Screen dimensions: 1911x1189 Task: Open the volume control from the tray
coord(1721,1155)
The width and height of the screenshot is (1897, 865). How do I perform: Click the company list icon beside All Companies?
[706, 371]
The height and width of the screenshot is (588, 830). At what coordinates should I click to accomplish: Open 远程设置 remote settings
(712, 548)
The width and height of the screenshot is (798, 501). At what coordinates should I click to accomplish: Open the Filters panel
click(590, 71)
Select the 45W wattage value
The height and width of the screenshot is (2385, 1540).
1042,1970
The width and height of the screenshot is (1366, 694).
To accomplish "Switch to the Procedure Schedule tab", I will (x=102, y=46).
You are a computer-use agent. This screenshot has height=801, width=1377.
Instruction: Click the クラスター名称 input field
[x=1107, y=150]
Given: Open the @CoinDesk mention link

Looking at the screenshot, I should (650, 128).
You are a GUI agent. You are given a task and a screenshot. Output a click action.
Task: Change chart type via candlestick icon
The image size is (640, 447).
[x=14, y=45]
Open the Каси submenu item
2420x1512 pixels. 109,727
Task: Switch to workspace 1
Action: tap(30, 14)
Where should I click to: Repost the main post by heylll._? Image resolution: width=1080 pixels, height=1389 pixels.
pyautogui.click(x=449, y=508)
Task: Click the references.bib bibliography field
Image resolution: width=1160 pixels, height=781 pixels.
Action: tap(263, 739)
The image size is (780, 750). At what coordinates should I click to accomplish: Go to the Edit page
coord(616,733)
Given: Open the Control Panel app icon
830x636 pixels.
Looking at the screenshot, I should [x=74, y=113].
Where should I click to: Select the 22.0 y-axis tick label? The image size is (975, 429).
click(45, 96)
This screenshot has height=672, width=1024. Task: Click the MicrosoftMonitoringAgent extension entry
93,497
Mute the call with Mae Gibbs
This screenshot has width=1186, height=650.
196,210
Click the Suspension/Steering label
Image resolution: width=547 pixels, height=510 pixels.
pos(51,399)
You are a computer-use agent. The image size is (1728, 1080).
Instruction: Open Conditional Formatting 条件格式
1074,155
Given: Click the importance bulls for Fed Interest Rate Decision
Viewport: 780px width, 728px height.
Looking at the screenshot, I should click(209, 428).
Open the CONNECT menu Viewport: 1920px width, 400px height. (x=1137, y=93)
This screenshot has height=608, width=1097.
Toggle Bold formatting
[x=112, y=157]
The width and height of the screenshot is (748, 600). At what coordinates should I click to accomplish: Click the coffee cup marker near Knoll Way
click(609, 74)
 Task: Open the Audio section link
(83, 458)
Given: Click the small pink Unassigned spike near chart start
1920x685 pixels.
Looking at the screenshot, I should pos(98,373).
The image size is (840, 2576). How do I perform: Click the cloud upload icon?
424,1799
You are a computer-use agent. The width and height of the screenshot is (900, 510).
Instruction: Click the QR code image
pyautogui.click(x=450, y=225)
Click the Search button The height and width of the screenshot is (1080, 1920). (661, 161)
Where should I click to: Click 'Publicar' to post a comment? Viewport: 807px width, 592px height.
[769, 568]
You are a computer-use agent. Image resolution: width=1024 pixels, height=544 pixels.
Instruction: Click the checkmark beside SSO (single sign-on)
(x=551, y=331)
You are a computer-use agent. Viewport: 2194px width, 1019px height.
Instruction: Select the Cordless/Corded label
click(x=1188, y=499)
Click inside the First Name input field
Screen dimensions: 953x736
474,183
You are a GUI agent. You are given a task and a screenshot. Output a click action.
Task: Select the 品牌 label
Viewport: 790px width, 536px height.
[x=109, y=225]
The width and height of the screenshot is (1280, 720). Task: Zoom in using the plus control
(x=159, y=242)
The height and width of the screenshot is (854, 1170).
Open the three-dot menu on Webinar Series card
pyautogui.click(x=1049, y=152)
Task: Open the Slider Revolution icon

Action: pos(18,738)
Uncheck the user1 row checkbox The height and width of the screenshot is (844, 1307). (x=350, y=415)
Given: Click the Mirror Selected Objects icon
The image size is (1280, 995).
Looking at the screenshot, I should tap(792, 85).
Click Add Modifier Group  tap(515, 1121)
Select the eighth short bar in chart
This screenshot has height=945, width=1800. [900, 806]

◆ ◆ ◆ ◆ ◆

• GIVEN PROBLEM:
Rewrite the records above, changing every "The width and height of the screenshot is" to "The screenshot size (width, height) is" and leaving everything else unchanged.

• SOLVED EXERCISE:
Screen dimensions: 1911x1189 Task: Open the volume control from the tray
coord(1721,1155)
The screenshot size (width, height) is (1897, 865). How do I perform: Click the company list icon beside All Companies?
[706, 371]
The height and width of the screenshot is (588, 830). At what coordinates should I click to accomplish: Open 远程设置 remote settings
(712, 548)
The screenshot size (width, height) is (798, 501). At what coordinates should I click to accomplish: Open the Filters panel
click(590, 71)
Select the 45W wattage value
The height and width of the screenshot is (2385, 1540).
1042,1970
The screenshot size (width, height) is (1366, 694).
To accomplish "Switch to the Procedure Schedule tab", I will (x=102, y=46).
You are a computer-use agent. This screenshot has height=801, width=1377.
Instruction: Click the クラスター名称 input field
[x=1107, y=150]
Given: Open the @CoinDesk mention link

Looking at the screenshot, I should (650, 128).
You are a GUI agent. You are given a task and a screenshot. Output a click action.
Task: Change chart type via candlestick icon
The image size is (640, 447).
[x=14, y=45]
Open the Каси submenu item
2420x1512 pixels. 109,727
Task: Switch to workspace 1
Action: tap(30, 14)
Where should I click to: Repost the main post by heylll._? Image resolution: width=1080 pixels, height=1389 pixels.
pyautogui.click(x=449, y=508)
Task: Click the references.bib bibliography field
Image resolution: width=1160 pixels, height=781 pixels.
Action: tap(263, 739)
The image size is (780, 750). At what coordinates should I click to accomplish: Go to the Edit page
coord(616,733)
Given: Open the Control Panel app icon
830x636 pixels.
Looking at the screenshot, I should [x=74, y=113].
Where should I click to: Select the 22.0 y-axis tick label? The image size is (975, 429).
click(45, 96)
This screenshot has height=672, width=1024. Task: Click the MicrosoftMonitoringAgent extension entry
93,497
Mute the call with Mae Gibbs
This screenshot has width=1186, height=650.
196,210
Click the Suspension/Steering label
Image resolution: width=547 pixels, height=510 pixels.
pos(51,399)
You are a computer-use agent. The image size is (1728, 1080).
Instruction: Open Conditional Formatting 条件格式
1074,155
Given: Click the importance bulls for Fed Interest Rate Decision
Viewport: 780px width, 728px height.
Looking at the screenshot, I should click(209, 428).
Open the CONNECT menu Viewport: 1920px width, 400px height. (x=1137, y=93)
This screenshot has height=608, width=1097.
Toggle Bold formatting
[x=112, y=157]
The screenshot size (width, height) is (748, 600). At what coordinates should I click to accomplish: Click the coffee cup marker near Knoll Way
click(609, 74)
 Task: Open the Audio section link
(83, 458)
Given: Click the small pink Unassigned spike near chart start
1920x685 pixels.
Looking at the screenshot, I should pos(98,373).
The image size is (840, 2576). How do I perform: Click the cloud upload icon?
424,1799
You are a computer-use agent. The screenshot size (width, height) is (900, 510).
Instruction: Click the QR code image
pyautogui.click(x=450, y=225)
Click the Search button The height and width of the screenshot is (1080, 1920). (661, 161)
Where should I click to: Click 'Publicar' to post a comment? Viewport: 807px width, 592px height.
[769, 568]
You are a computer-use agent. Image resolution: width=1024 pixels, height=544 pixels.
Instruction: Click the checkmark beside SSO (single sign-on)
(x=551, y=331)
You are a computer-use agent. Viewport: 2194px width, 1019px height.
Instruction: Select the Cordless/Corded label
click(x=1188, y=499)
Click inside the First Name input field
Screen dimensions: 953x736
474,183
You are a GUI agent. You are given a task and a screenshot. Output a click action.
Task: Select the 品牌 label
Viewport: 790px width, 536px height.
[x=109, y=225]
The screenshot size (width, height) is (1280, 720). Task: Zoom in using the plus control
(x=159, y=242)
The height and width of the screenshot is (854, 1170).
Open the three-dot menu on Webinar Series card
pyautogui.click(x=1049, y=152)
Task: Open the Slider Revolution icon

Action: pos(18,738)
Uncheck the user1 row checkbox The height and width of the screenshot is (844, 1307). (x=350, y=415)
Given: Click the Mirror Selected Objects icon
The image size is (1280, 995).
Looking at the screenshot, I should tap(792, 85).
Click Add Modifier Group  tap(515, 1121)
Select the eighth short bar in chart
This screenshot has height=945, width=1800. [900, 806]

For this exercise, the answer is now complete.